Work to complete: Gather every line of the records below that contains the word "Image", and copy each of those lines in full.

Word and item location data
##############################

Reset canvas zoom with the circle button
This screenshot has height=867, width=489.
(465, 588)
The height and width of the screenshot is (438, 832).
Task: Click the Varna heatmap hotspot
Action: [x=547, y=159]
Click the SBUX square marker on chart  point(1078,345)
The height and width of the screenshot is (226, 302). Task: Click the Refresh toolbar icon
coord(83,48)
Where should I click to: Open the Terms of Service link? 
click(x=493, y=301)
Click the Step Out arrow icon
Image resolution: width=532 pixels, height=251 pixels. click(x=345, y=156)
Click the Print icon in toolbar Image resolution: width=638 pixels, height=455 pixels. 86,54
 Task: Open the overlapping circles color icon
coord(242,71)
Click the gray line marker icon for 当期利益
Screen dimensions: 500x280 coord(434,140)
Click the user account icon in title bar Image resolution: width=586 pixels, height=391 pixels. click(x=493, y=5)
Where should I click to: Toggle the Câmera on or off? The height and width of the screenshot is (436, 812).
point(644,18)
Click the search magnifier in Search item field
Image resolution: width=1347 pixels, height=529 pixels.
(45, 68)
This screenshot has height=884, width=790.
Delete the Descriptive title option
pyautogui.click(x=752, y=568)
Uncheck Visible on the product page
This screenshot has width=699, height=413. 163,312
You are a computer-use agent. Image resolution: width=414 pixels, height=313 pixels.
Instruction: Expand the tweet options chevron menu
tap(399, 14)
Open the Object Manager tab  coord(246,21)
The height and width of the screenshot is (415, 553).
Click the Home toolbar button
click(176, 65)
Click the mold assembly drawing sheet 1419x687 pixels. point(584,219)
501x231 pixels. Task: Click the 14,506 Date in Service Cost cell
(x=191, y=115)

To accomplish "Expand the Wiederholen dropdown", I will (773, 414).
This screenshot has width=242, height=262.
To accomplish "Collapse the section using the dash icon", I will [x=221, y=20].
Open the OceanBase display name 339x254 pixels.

##############################

Exercise response:
Image resolution: width=532 pixels, height=251 pixels. click(x=345, y=156)
Click the Print icon in toolbar Image resolution: width=638 pixels, height=455 pixels. 86,54
Click the user account icon in title bar Image resolution: width=586 pixels, height=391 pixels. click(x=493, y=5)
Image resolution: width=1347 pixels, height=529 pixels.
You are a computer-use agent. Image resolution: width=414 pixels, height=313 pixels.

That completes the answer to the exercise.